L’edificio originario, con copertura piana, era articolato in cinque grandi vani costituenti le aule didattiche della scuola e dei vani accessori per servizi e uffici.
L’idea generatrice del progetto di ristrutturazione, ha affrontato il problema dello spazio museale illuminato con luce naturale mantenendo inalterata l’impostazione strutturale dell’edificio.
L’obiettivo viene raggiunto attraverso la chiusura della maggior parte delle aperture esistenti e con la creazione di nuovi punti di illuminazione dall’alto. Le esistenti coperture a falda vengono forate in dei particolari punti per permettere l’inserimento di lucernai che garantiscono ai locali una illuminazione naturale. Il volume dell'edifico, composto come una serie di parallelepipedi sfalsati in planimetria, tali da apparire originariamente come una serie di scatole di differente altezza viene esaltato dal progetto annullando l’impatto delle coperture a falda sporgenti dal filo delle facciate e riportandolo alla sua purezza volumetrica. L’aspetto dell’edificio è quindi determinato dalla successione di cinque volumi di diversa massa ed altezza, col lato superiore che marca una pendenza della copertura che contiene il sistema di modulazione della luce solare in ingresso dall’alto.

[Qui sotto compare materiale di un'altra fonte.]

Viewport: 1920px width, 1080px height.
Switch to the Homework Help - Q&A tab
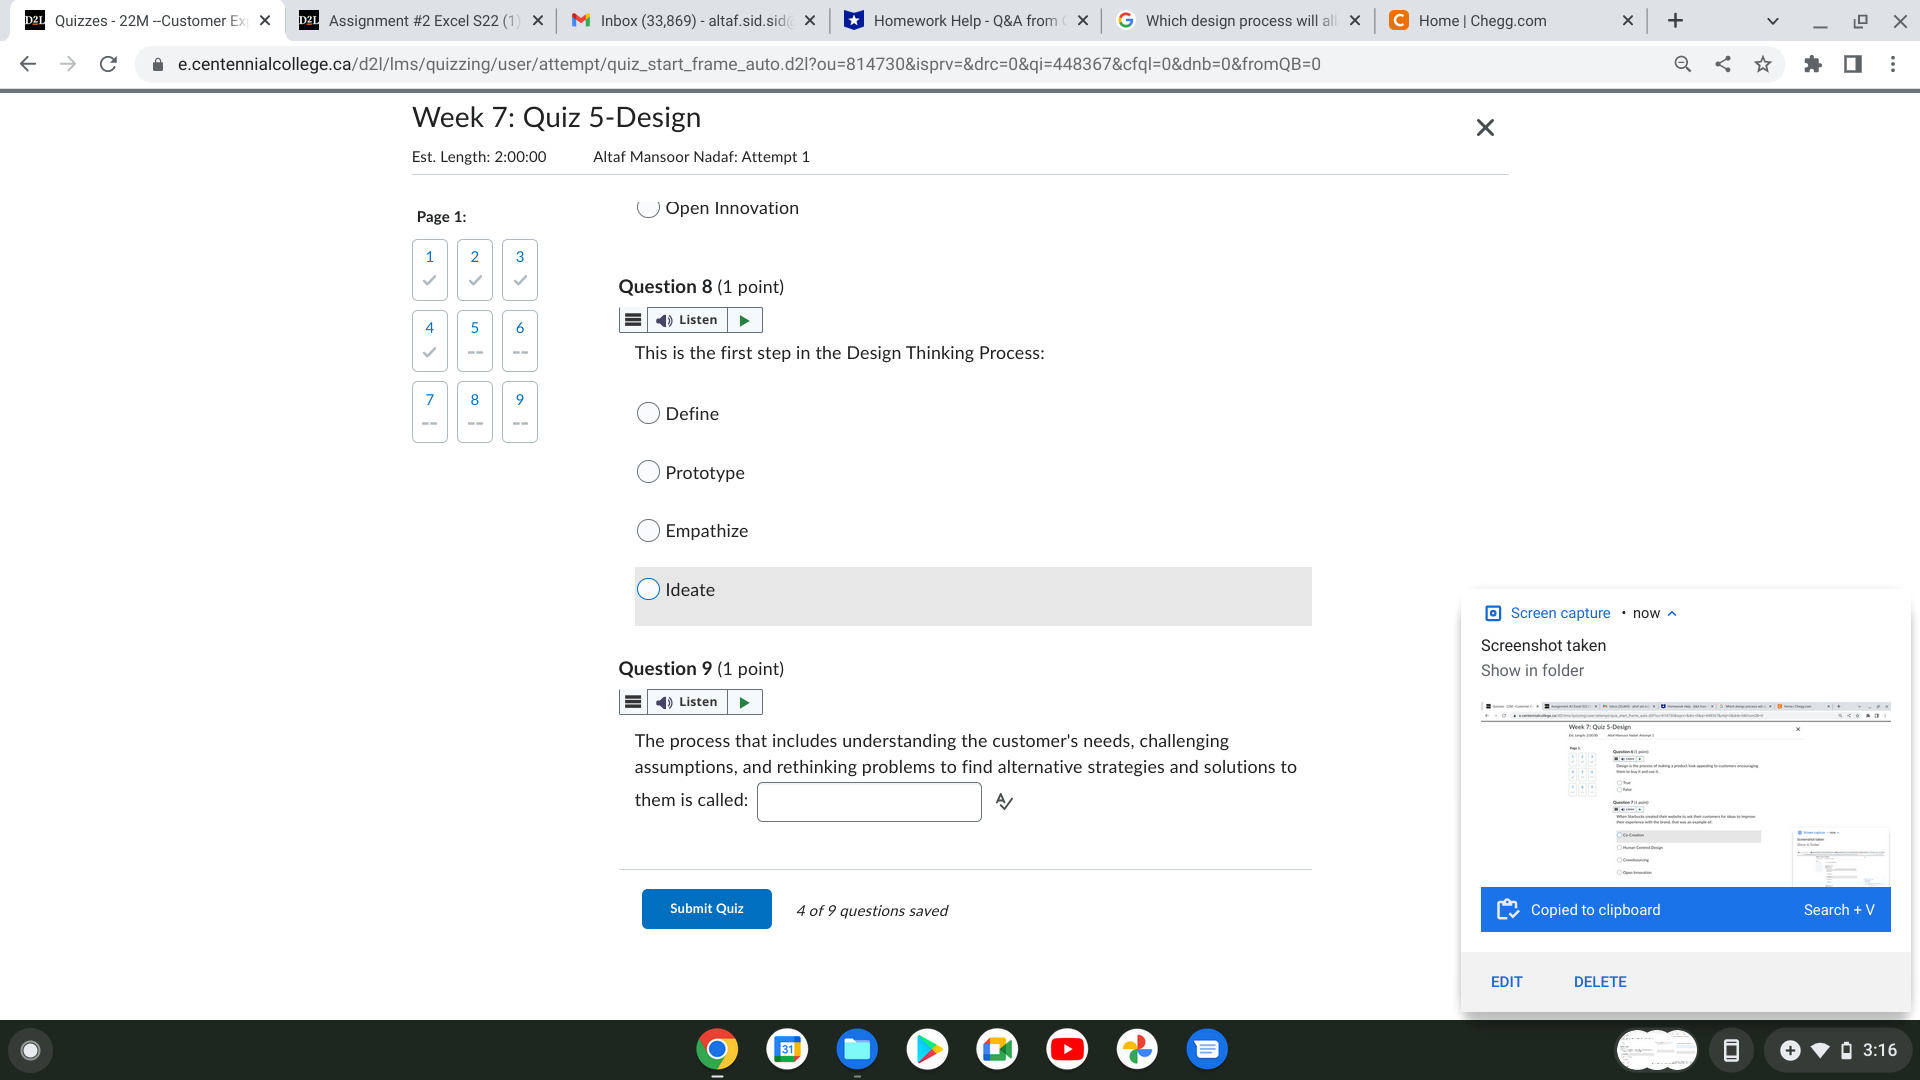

Viene liberato il maggior numero possibile di pareti interne dalla presenza delle finestre, permettendo al contempo la massima flessibilità di allestimento; il Museo dell'emigrazione nasce come struttura flessibile, in grado di elaborare in maniera multiforme i dati che intende raccogliere nel corso delle sue attività.
Gli spazi sono così suscettibili di essere destinati ad attività espositive come anche di laboratorio, archivio, e spazi di studio e di lavoro.